Carlos Sorín vuelve al desolado paisaje patagónico pero esta vez no se queda en la meseta sino que llega hasta el mar, de la mano del protagonista principal Marco (Alejandro Awada), un hombre de poco más de cincuenta y al borde de la jubilación, que ha decido pasar sus vacaciones con dos objetivos: pescar tiburones (algo que nunca hizo) y reconectarse con su hija de la que ha estado distanciado en los últimos años.
Los datos sobre el personaje van apareciendo a medida que se encuentra con seres fortuitos, el primero un ex boxeador y su pupila, a los que conoce en la estación de servicio donde queda varado por falta de combustible. Allí devela el móvil de su viaje y cuando es invitado a tomar alcohol aclara que acaba de salir de un tratamiento de recuperación. Precisamente, lo veremos insistir en una actitud superadora de esa adicción, cuidándose en la comida, haciendo footing por la playa, informándose sobre cómo son los equipos y los secretos para pescar una presa difícil y hasta peligrosa. Sin embargo, las cosas no van a suceder como él las ha planificado y el reencuentro con su hija tendrá idas y vueltas, sacando a la luz un pasado que no sirve para reconstruir la relación interrumpida durante demasiado tiempo.
Alejandro Awada y la debutante Victoria Almeyda son los intérpretes intensos y expresivos para darle carnadura a ese vínculo que tiene su momento descollante en una cena que transcurre en tiempo real, donde más que el diálogo, se imponen las miradas y los gestos que crean un clima emocional capturado magistralmente por la fotografìa en planos largos y tiempos muertos resignificados. Es memorable el momento en que la hija le pide al padre que entone una canción que recuerda de cuando era niña Bella figlia del amore y Che gelida manina, donde el tiempo se patentiza como un soplo que salta desde un recuerdo entrañable de la infancia seguido de una ausencia que cuesta restaurar desde el presente.

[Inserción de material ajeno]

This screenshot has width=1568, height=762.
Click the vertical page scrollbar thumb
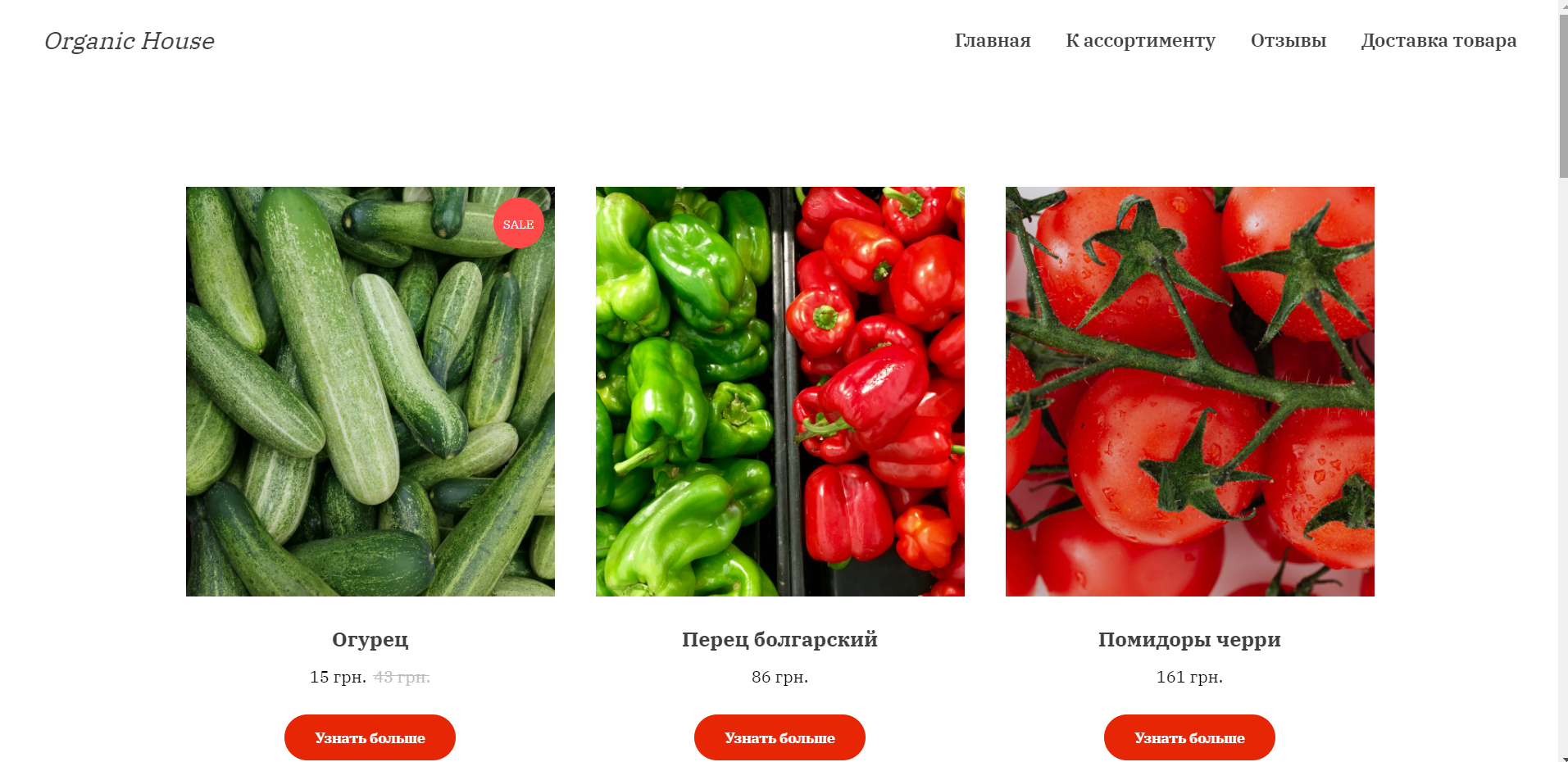coord(1562,97)
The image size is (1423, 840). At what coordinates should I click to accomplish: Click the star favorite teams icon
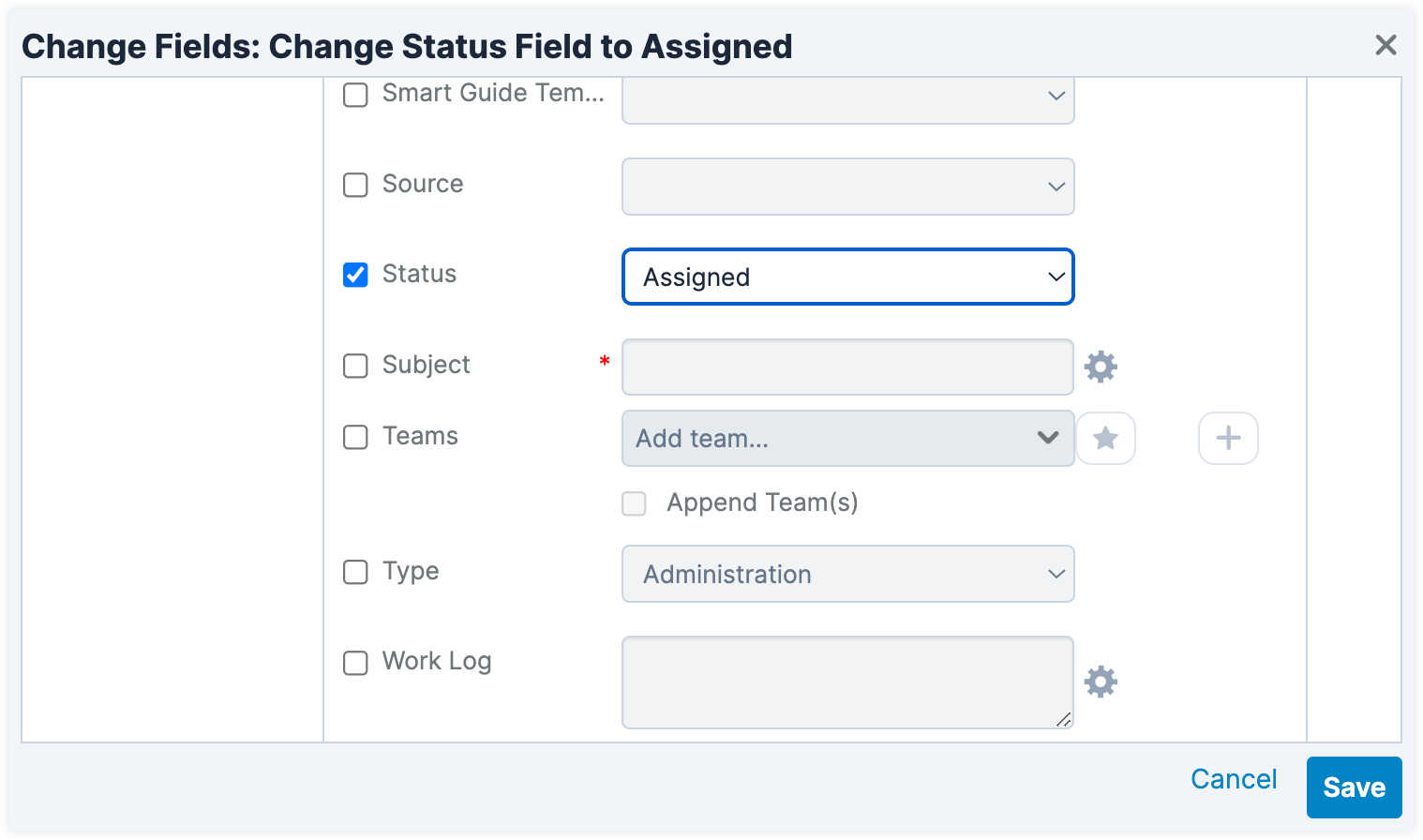click(x=1105, y=438)
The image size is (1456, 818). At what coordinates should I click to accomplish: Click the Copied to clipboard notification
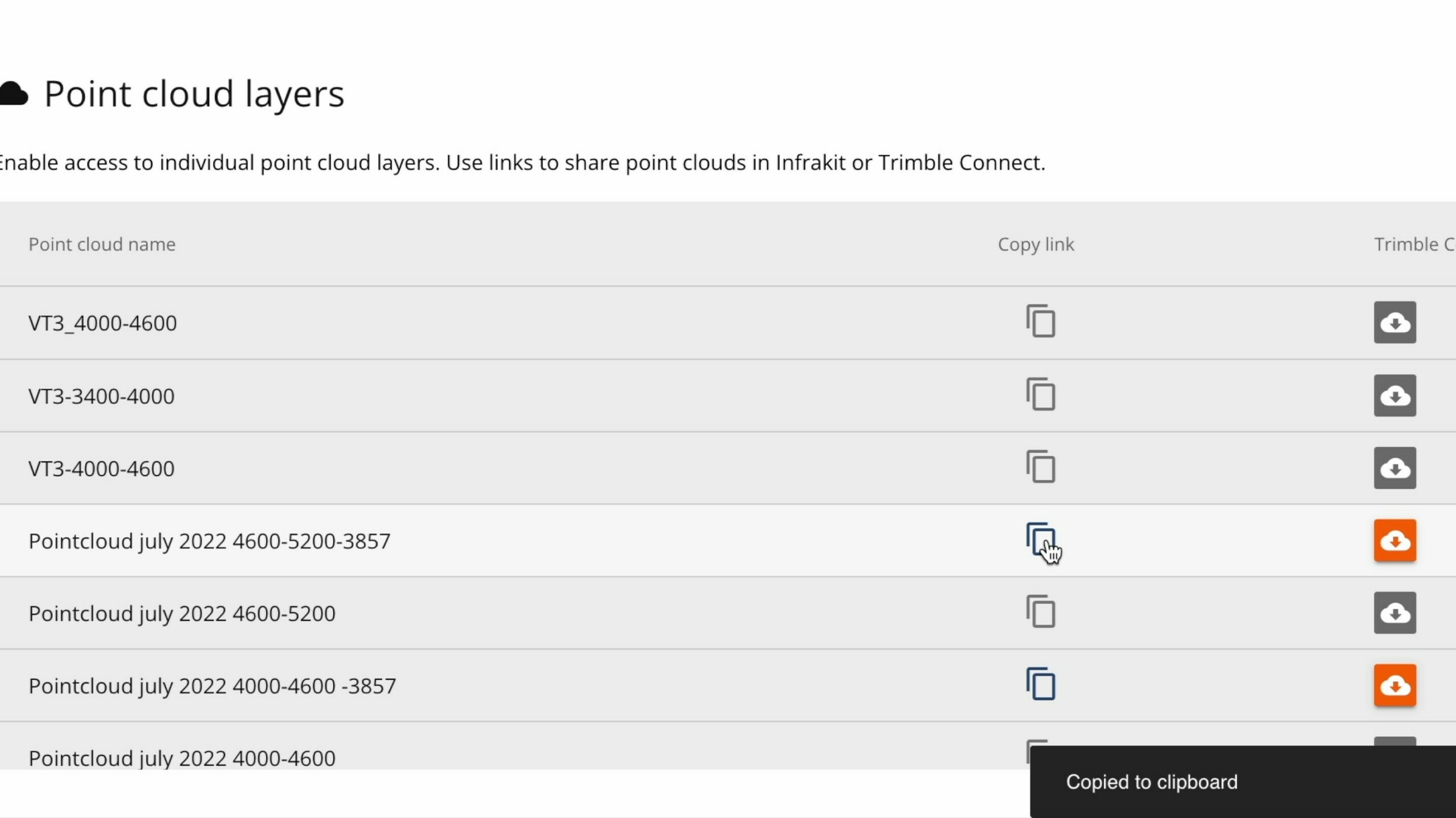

El film es tan austero que solamente la música resulta algo grandilocuente como marco del relato. Existen muchas similitudes entre la literatura minimalista de Raymond Carver y las historias de Sorín, confeso admirador de los cuentos del narrador americano que ha encarado las relaciones familiares desde una perspectiva donde el drama no excluye una candorosa ironía plasmada en un relato conciso, breve y profundo.
Más que disfrutable resultan también los entrañables personajes secundarios que ya son marca autoral en Sorín: el entrenador de boxeo y su pupila que van a Puerto Deseado a ganarse la vida con una pelea que no será tan fácil como piensan, unos jóvenes turistas colombianos que abruman al protagonista con su experiencia del mundo, el veterano instructor que lo llena de explicaciones para que aprenda a pescar a lo grande, o la enfermera que le trae una información fundamental.
Todos tienen el mérito de ser no-actores que hacen de sí mismos incorporándose con naturalidad frente a la cámara. Ellos siempre aportan momentos divertidos, una cuota de solidaridad o alguna enseñanza que el personaje asimila en su conmovedora obstinación por superar el pasado y ganar el afecto de los pocos lazos que aún le quedan. Como en Historias mínimas (2002) o El perro (2004), Días de pesca es un film de viajes literales e interiores que reconfortan el alma, a la par que se disfrutan por la excelencia de su realización.